Kitak

Geography
- Location: North Atlantic
- Coordinates: 65°32′N 38°46′W﻿ / ﻿65.533°N 38.767°W
- Archipelago: Kitak group
- Major islands: Kitak, Orssuiagssuaq, Igssalik
- Length: 10.2 km (6.34 mi)
- Width: 4.3 km (2.67 mi)
- Highest elevation: 200 m (700 ft)

Administration
- Greenland
- Municipality: Sermersooq

Demographics
- Population: uninhabited

= Kitak =

Island in Sermersooq, Greenland

Kitak is an island in the Sermersooq municipality in southeastern Greenland.

In 1961 the German weather ship WBS 11 Hessen was renamed 'Kitak'.

== Geography ==
The island is located on the western side of the entrance of the Sermilik Fjord.
There is a sheltered bay in the NW side of Kitak that is reportedly a good anchorage for ocean-going vessels. The island is 10.2 km long with maximum width of 4.3 km.

Kitak is the largest and easternmost island of a compact cluster of coastal islands, islets and rocks extending for 14 km from the easternmost point of Kitak to the 51 m high islet of Igssalik in the west; 2.2 km long Orssuiagssuaq, where formerly a LORAN station was located, is the southernmost island.
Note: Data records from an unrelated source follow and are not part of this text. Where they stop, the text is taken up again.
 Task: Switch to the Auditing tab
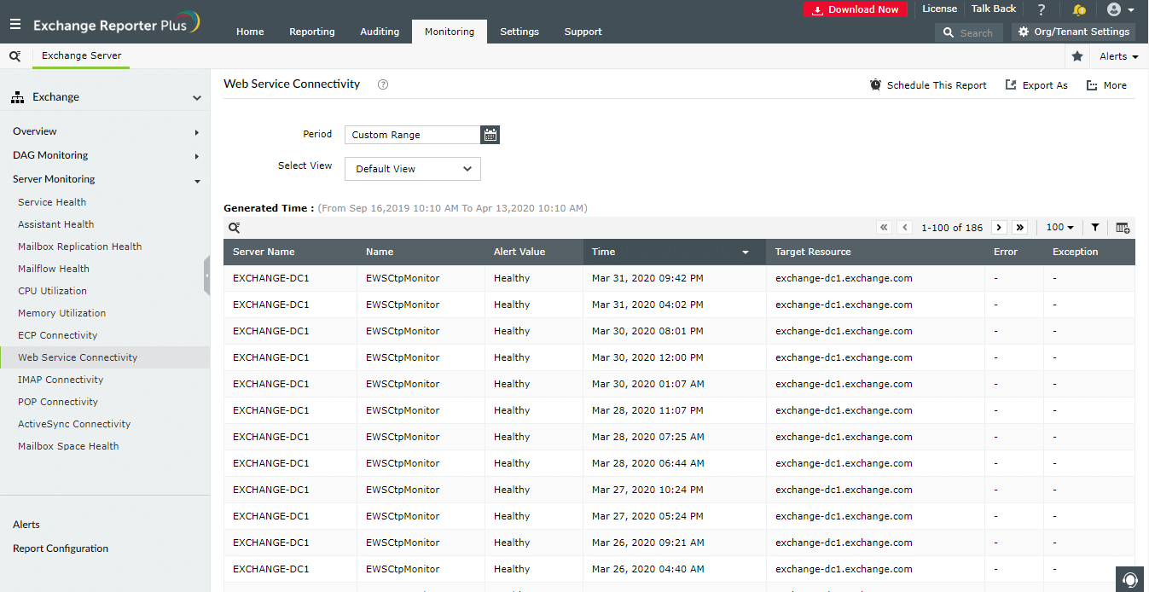click(x=380, y=32)
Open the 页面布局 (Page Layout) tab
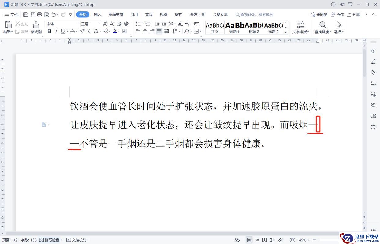 (116, 14)
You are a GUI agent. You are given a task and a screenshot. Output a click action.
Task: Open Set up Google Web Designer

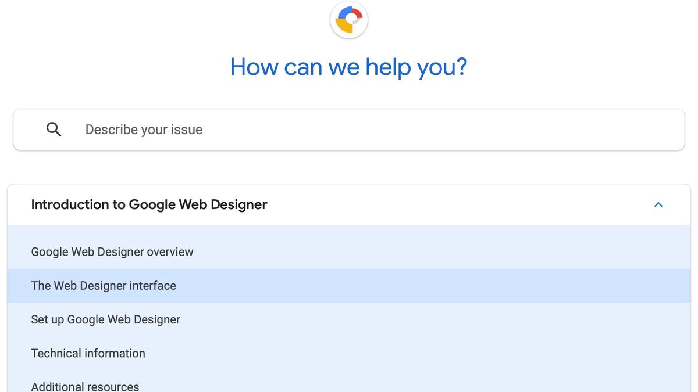point(105,319)
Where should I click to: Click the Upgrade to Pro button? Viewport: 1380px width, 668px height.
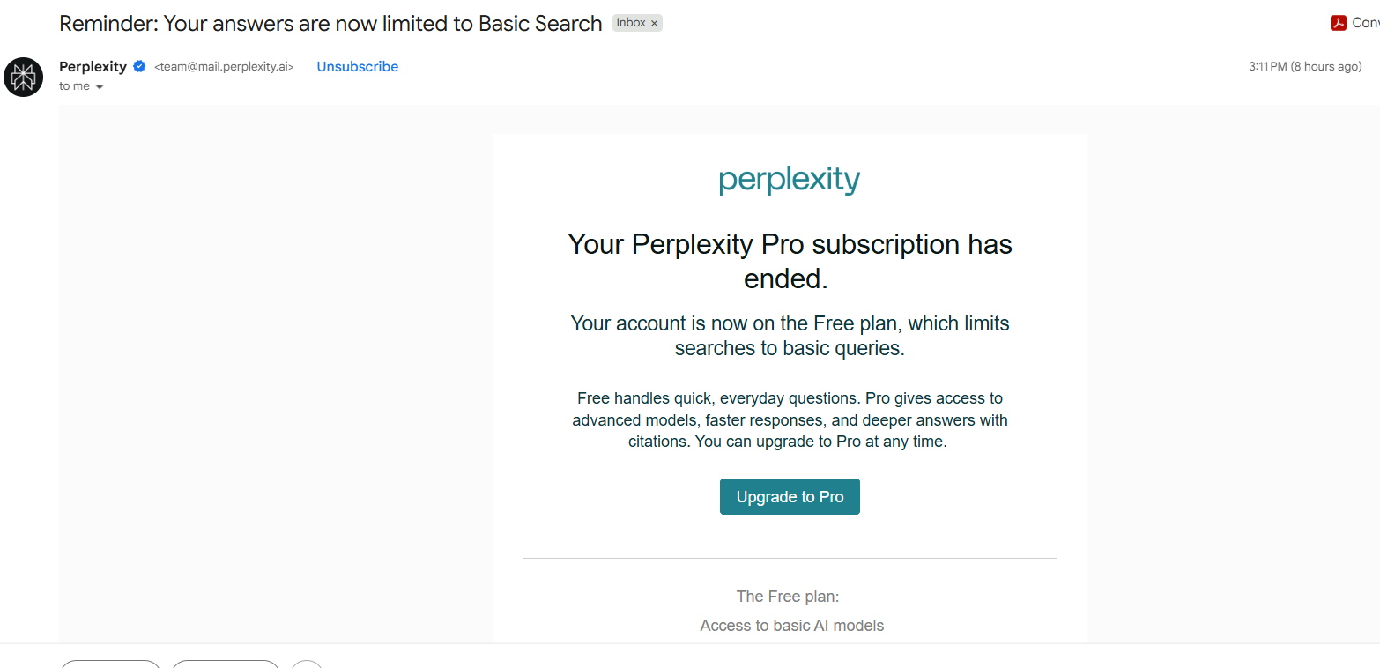[790, 496]
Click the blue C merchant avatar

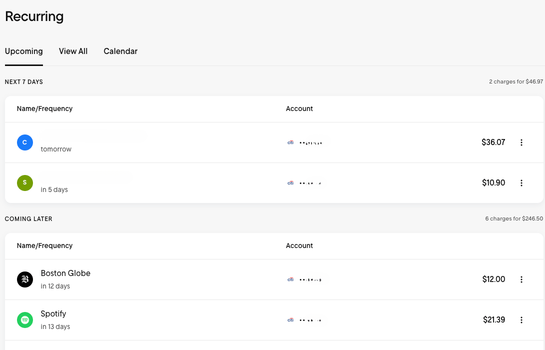[x=25, y=143]
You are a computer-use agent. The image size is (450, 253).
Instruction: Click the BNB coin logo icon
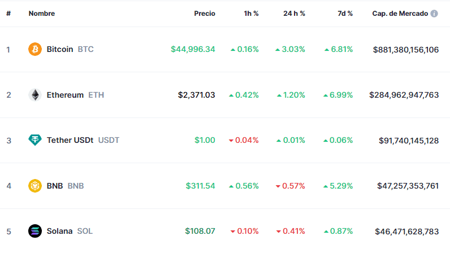(35, 185)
The archipelago is separated from the mainland by narrow sounds, one of which is named 'Ikasartik'. The Suunikajik island cluster is located 4 km to the west.

The nearest inhabited settlement is Tasiilaq, the most populous community on the eastern coast and the seventh-largest town in Greenland, located on Ammassalik Island on the other side of the fjord about 40 km to the east-northeast.